Worship Post-Fessional, Sunday October 26


This post is part of Sunday Set Lists over on Fred McKinnon's site.

Well, October is gone--and November stares us straight ahead. We are 6 weeks into this series--about halfway through. Today's topic was Chapter 3: The Conscience. We did a couple of creative elements in the service ( a flash video that I made using SWISHMAX and the pictures came from Stock Exhange) and a skit that we wrote to intro the sermon (with the Youth Minister play the good voice and the Children's Minister play the bad voice) Sorry there's no audio--for copyright purposes I couldn't include it.

Here's the set:
The Lord Reigns (Gateway)--week 2. We were missing our regular drummer and our tracks this week. I don't know how this one went over.
Great Things (Maher)--we brought this one back from August when we wore it out. Good tune
Welcome
Offering
Conscience statements
Be Thou My Vision (Praise Charts)
Still (Hillsong)
From The Inside Out (Hillsong)--was a little hard since we had no percussion on this one-our drummer became our GOOD voice for the skit. We had to lose him on this back sset.
Intro-Skit
Message
Take My Life (Tomlin)

So how was your Sunday?

3 comments:

Anonymous said...

we run Still in the ground and our people still love it. it's very timely to the state of America right now. Great list.

Anonymous said...

our people love "The Lord Reigns" but if they walk in asleep it always feels dead. If the people don't respond on the "let the people shout" and "let the people clap their hands" it would probably be better if we just shut the song down there. HAHA!

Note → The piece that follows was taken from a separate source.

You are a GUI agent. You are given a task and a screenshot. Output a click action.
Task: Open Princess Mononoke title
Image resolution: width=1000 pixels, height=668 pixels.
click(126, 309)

a lot of worshipers are used to being told how to worship in the middle of a song....it may take a couple times around. it did for us.

Jim Drake said...

Jon

I understand about the "shout" "clap" your hands part of that song. My team told me that it was pitched too high--females can't sing it low and guys can't sing that high. I haven't tried Bb--but we'll see. We'll let it sit a week or two and come back to it.